Declaring Priors using Loops for State Space Models

Hi all, I’m a Stan-user experimenting with PyMC for the first time.

I’ve been converting some State-Space Models from Stan to PyMC as an exercise. Today I converted one such model: a varying-intercepts model where each timepoint has its own intercept, but the prior for each intercept \alpha_t is \text{Normal}(\alpha_{t-1}, \sigma_\alpha).
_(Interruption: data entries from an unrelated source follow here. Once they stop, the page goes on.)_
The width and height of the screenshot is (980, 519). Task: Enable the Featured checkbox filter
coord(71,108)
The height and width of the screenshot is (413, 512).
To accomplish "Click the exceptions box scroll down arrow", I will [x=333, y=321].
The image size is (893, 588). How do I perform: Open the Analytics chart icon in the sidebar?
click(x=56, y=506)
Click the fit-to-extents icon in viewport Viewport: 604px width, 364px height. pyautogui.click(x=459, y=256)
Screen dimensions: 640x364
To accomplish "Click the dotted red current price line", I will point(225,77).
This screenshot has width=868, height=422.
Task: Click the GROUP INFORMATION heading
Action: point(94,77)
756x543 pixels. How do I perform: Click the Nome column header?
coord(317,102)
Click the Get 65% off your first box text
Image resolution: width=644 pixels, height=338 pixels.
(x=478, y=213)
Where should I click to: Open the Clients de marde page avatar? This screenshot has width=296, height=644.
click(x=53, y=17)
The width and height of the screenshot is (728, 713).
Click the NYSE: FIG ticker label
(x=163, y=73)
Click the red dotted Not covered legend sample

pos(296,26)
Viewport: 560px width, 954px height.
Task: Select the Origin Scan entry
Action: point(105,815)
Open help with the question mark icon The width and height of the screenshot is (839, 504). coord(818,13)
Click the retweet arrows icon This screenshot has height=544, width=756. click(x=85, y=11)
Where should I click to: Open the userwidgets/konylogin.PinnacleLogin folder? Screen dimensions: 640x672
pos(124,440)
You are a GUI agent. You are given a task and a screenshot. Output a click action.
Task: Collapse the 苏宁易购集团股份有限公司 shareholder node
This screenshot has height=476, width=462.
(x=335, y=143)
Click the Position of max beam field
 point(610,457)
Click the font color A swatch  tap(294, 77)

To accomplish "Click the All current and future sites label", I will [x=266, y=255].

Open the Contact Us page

So we have this recursive mean structure in the varying intercepts.

I have fit the model in PyMC no problem using GaussianRandomWalk to capture this recursiveness:

import pymc as pm

with pm.Model() as model_2_2:
    
    # Priors on scale parameters
    sigma_irreg = pm.HalfNormal('sigma_irreg', sigma=1)
    sigma_alpha = pm.HalfNormal('sigma_level', sigma=1)

    # Using GaussianRandomWalk for the varying intercepts
    mu_seq = pm.GaussianRandomWalk('mu_seq', sigma=sigma_alpha, shape=len(dat))
    
    # Likelihood
    y_obs = pm.Normal('y_obs', mu=mu_seq, sigma=sigma_irreg, observed=dat['log_y'])
    
    # Go!
    trace = pm.sample(2000, chains=4, tune=1000, return_inferencedata=True)

But one thing I appreciate about the Stan syntax for this same model is that you can make the recursiveness explicit by defining priors using for loops. For example, in Stan you can do:

data {
  int<lower=1> n;
}
parameters {
  vector[n] mu;
}
model {
  for(t in 2:n)
    mu[t] ~ normal(mu[t-1], sigma_alpha);
}

I find this Stan syntax nice for pedagogical reasons (i.e. Bayesian State Space Models can be framed as iterative Bayesian inference with drift in the latent state between each iteration, and I think a loop helps illustrate this), but also I think it is more flexible: it gives you the option to model the relationship between adjacent timepoints using other variables, to easily use other distributions for the relationship, etc.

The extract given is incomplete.